The current specification in POSIX.2 would, indeed, support exactly
this type of collation!!



>       My opinion:

>       It is not possible to express Ideographic-to-Phonetic
>       conversion information in the current "localedef".

>       We have two choices. The first is to have locale specific
>       function. That is to say, if we call strcoll(), then it should
>       call strcoll_ja_JP@phonetic_sort().

>       The second choice is that we extend the "localedef" to include
>       this kind of information.

The problems of defining "functions" rather than "tables" (which, in a way,
is what localedef does) has been discussed before. The problem is really
one of portability, because the whole idea of POSIX is to provide
portability at the source level. Localedef can be said to describe tables,
but the intent is to define a _behavior_, i.e. with this locale, this is
how the system behaves. So, intentionally, the specification of locales in
localedef is currently based on the "table-oriented" structures (i.e.,
non-algorithmic). It was, however, also recognized that procedures may
be needed to support the structures.

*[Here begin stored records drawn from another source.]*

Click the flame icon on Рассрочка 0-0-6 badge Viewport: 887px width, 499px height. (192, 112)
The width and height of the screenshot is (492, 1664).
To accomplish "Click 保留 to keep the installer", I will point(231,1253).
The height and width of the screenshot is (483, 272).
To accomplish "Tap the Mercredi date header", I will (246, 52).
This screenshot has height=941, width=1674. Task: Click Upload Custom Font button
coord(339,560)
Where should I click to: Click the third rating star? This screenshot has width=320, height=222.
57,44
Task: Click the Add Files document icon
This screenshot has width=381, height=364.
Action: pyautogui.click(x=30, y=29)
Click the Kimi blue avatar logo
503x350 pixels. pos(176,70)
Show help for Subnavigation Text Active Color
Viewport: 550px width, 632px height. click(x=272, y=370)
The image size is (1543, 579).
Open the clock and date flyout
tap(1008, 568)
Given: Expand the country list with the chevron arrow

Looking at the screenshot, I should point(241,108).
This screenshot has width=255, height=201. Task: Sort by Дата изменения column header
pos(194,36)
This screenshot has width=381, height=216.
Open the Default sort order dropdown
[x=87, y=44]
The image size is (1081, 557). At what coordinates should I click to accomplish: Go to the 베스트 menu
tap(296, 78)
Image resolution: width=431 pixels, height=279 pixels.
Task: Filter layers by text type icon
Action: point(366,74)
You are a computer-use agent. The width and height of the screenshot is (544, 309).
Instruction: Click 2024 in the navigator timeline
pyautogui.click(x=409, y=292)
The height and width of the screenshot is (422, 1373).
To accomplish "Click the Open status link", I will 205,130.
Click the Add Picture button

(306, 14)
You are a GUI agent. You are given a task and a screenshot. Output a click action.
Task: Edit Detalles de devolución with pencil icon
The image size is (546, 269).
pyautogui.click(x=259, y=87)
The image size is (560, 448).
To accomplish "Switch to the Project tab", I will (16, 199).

For an example of a method of
including "algorithmic" processing (however crude), you can look at the
'date' processing in POSIX.2, where it is envisioned that there is locale-
specific processing (not just data) in alternate date formats.

Of course you can easily extend the structure of localedef by adding
e.g. a function definition, e.g.
LC_COLLATE
	procedure my.own.strcoll
END LC_COLLATE

but that does not solve the problem with portability (it could ensure that
when, in that locale, I do a strcoll i would get my own routine) as
1. there is no guarantee that another vendor has implemented  my.own.strcoll
   in the same manner (or at all!)
2. It is rather difficult to document what I am doing. Of course, I could
   place C language code (or even LIS code) in the source and hope for
   the best), but we do not really have a good way to describe,
   unambiguously, processes.


It is not difficult to define methods for extending (or throwing away)
localedef and locale processing. The problem is how to do this and retain
the portability aspect.

Greger Leijonhufvud
Sunsoft, Inc
greger@West.Sun.COM